For the purpose of managing the risk arising from usage of AI/ML models, possible control measures are mentioned in the Annexure B of Paper. The possible control measures for the given risk are as follows:

  • Malicious usage leading to market manipulation and/or misinformation:

By watermarking and provenance tracking, suspicious activity reporting and public awareness campaigns, the risk of price manipulation and market instability by creating fraudulent financial statement, misleading news articles, or deepfake content can be reduced.

  • Concentration Risk:

Any dominant AI system/model’s provider in the financial market are subject to enhanced monitoring such as more frequent reporting of performance results and audit filing. Market participants are encouraged to used multiple suppliers and required to report the names to their providers so that the regulator could monitor any build-up of concentration. This ensures that the market participant does not have reliance on limited number of Gen AI providers that could lead to systemic risks in times of failure or impairment.

  • Hearding and Collusive Behaviour:

Market Participant should use varied AI architectures and proprietary databases and stock exchanges monitors the potential herding behaviour arising from the similar AI-driven strategies to prevent the potential impact on financial markets due to widespread use of common models and databases. 

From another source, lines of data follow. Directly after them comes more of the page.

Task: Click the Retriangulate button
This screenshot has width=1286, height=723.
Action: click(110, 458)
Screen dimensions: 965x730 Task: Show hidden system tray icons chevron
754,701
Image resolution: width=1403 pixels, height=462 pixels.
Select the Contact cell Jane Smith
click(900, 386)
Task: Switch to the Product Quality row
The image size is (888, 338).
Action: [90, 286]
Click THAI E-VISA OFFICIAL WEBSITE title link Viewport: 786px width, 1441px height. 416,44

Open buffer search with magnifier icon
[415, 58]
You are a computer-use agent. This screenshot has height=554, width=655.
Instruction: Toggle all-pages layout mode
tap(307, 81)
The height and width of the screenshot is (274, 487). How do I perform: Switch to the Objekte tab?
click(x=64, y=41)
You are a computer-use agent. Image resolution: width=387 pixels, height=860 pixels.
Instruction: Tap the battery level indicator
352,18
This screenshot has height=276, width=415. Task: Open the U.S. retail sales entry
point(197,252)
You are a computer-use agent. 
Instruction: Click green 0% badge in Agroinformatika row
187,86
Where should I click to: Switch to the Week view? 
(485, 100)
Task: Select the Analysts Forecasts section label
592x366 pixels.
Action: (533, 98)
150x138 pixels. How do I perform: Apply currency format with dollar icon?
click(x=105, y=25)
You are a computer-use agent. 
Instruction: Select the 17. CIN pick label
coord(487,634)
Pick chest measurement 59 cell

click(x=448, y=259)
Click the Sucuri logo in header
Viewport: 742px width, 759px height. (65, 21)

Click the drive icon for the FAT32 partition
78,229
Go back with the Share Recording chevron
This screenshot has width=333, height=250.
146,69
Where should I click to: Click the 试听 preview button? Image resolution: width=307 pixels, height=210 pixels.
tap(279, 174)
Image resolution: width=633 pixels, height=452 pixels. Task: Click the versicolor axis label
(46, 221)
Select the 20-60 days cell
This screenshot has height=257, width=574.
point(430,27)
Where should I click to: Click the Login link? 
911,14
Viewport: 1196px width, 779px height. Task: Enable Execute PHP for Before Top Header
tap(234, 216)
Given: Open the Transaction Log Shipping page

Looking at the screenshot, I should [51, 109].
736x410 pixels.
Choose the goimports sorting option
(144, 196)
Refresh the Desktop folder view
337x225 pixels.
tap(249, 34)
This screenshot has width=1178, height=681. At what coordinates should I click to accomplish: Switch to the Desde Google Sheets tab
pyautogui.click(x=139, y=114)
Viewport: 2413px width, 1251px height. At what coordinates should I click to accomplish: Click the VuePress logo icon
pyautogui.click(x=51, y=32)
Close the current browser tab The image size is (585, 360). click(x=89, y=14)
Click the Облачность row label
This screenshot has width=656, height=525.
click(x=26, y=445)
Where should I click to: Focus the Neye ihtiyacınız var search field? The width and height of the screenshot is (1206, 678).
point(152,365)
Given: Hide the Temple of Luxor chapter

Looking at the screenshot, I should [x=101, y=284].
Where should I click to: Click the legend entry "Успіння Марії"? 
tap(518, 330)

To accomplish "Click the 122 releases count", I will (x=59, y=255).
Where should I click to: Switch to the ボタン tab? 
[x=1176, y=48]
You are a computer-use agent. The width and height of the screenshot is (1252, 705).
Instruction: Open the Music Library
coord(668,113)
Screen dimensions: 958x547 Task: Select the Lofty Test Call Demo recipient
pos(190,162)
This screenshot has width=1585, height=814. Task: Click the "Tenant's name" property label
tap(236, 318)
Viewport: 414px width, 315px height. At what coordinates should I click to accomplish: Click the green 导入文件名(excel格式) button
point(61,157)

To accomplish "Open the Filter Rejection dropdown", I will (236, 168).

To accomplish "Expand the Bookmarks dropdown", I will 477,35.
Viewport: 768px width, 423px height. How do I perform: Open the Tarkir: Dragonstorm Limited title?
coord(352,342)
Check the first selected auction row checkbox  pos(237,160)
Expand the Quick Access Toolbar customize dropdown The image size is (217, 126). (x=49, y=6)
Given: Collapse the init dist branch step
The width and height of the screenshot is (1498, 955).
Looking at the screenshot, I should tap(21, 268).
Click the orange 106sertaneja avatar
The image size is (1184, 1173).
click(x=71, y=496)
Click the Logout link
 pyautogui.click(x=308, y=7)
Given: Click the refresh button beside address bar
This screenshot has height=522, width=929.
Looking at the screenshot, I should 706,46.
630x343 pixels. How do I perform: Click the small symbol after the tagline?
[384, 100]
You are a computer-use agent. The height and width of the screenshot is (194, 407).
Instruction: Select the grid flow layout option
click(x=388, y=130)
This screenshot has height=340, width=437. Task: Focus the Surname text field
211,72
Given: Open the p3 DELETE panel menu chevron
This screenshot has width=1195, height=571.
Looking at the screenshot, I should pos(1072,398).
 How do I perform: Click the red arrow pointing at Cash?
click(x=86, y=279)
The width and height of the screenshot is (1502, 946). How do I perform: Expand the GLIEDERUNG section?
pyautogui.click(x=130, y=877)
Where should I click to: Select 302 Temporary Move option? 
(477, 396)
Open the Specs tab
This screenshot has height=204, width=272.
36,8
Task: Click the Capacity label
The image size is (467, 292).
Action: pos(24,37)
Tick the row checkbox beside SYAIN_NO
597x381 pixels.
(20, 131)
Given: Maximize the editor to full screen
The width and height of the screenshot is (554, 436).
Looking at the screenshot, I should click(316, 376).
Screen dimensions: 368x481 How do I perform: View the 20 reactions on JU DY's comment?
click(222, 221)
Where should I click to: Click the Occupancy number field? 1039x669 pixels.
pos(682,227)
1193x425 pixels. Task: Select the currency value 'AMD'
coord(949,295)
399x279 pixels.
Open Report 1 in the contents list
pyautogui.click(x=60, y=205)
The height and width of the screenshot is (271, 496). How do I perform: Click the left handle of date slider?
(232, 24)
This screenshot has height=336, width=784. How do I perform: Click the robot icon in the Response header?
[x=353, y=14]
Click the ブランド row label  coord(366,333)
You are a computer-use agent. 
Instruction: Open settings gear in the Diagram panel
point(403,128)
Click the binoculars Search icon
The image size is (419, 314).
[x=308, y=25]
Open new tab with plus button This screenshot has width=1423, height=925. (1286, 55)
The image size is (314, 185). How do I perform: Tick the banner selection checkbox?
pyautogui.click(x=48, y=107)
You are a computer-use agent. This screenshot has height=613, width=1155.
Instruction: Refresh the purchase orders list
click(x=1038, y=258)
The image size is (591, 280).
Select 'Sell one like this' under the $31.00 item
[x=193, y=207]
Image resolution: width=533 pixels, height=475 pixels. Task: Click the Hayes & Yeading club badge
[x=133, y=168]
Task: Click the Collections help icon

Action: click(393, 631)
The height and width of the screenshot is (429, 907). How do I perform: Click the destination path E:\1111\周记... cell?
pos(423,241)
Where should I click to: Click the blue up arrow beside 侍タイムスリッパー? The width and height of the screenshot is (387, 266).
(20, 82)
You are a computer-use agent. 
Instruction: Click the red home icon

  • Lack of explainability:

Market participants should maintain detailed AI process documentation and use such interpretable AI models or explainability tools which can explain working of AI model so that the Gen AI models are not difficult to comprehend and not impede supervision and regulatory oversight.

  • Model failure / runaway AI behaviour:

Extreme scenarios are simulated to do stress testing to assess the AI performance and to prevent the over reliance on AI systems, participants can keep human involved in decision making so that the flaws in the Gen AI system could not spread across market, leading to financial stability. 

  • Lack of Accountability and Regulatory Non-Compliance:

Testing of the AI systems in controlled environments is done to ensure that they do not result in regulatory breaches to prevent compliance lapses, regulatory infractions, and investors losses particularly if their outputs are not effectively monitored. Human-in-the-loop mechanism can also be implemented to prevent over reliance on AI systems.

SEBI’s Paper is a significant and timely initiative aimed at building a responsible AI/ML regulatory framework in the Indian securities market. As the use of AI/ML becomes increasingly prevalent in financial systems, it is crucial to balance innovation with investor protection, transparency, and accountability. This consultation process invites stakeholder feedback and is expected to shape the final regulatory framework, aligning India’s capital markets with global best practices in AI governance.